Return each line of the data below that contains the word "coordinates".

[begin Exercise input]

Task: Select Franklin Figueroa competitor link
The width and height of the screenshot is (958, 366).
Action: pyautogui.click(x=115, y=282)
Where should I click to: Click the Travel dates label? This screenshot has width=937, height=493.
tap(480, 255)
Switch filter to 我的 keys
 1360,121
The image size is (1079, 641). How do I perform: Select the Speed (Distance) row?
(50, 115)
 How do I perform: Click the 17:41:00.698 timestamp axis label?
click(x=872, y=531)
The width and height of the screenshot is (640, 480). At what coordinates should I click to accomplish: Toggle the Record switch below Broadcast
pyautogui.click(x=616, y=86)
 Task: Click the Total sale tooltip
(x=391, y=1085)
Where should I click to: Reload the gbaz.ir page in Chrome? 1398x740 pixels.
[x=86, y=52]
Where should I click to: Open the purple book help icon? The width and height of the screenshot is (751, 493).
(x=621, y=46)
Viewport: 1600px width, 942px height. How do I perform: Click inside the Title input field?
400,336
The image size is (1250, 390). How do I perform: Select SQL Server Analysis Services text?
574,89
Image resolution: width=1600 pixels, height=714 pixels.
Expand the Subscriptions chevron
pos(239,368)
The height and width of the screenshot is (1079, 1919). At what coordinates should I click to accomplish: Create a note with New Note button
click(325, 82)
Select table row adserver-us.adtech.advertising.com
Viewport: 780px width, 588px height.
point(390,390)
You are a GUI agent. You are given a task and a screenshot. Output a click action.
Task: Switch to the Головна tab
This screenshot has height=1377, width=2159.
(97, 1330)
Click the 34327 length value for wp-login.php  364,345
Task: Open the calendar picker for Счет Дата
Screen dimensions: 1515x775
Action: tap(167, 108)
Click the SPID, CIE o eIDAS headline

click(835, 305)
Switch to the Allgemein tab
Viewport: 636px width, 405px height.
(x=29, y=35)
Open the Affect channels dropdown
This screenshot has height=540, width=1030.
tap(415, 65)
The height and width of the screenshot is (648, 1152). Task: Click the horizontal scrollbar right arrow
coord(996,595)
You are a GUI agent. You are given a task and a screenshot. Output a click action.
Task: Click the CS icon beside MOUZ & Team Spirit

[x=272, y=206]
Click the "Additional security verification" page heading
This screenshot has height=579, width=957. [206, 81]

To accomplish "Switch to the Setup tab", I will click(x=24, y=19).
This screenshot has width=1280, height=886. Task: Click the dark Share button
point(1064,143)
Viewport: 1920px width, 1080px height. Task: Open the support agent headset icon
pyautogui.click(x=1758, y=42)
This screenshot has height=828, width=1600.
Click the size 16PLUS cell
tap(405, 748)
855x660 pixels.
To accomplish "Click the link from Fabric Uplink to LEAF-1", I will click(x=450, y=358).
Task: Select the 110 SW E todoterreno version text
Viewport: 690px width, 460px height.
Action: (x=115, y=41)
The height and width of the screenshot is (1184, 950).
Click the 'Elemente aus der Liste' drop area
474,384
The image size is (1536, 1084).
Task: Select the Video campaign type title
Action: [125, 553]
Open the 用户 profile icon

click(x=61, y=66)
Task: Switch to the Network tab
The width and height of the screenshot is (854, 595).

[end Exercise input]

§ Answer to the task
The width and height of the screenshot is (640, 480). At what coordinates should I click to accomplish: Toggle the Record switch below Broadcast
The height and width of the screenshot is (1079, 1919). At what coordinates should I click to accomplish: Create a note with New Note button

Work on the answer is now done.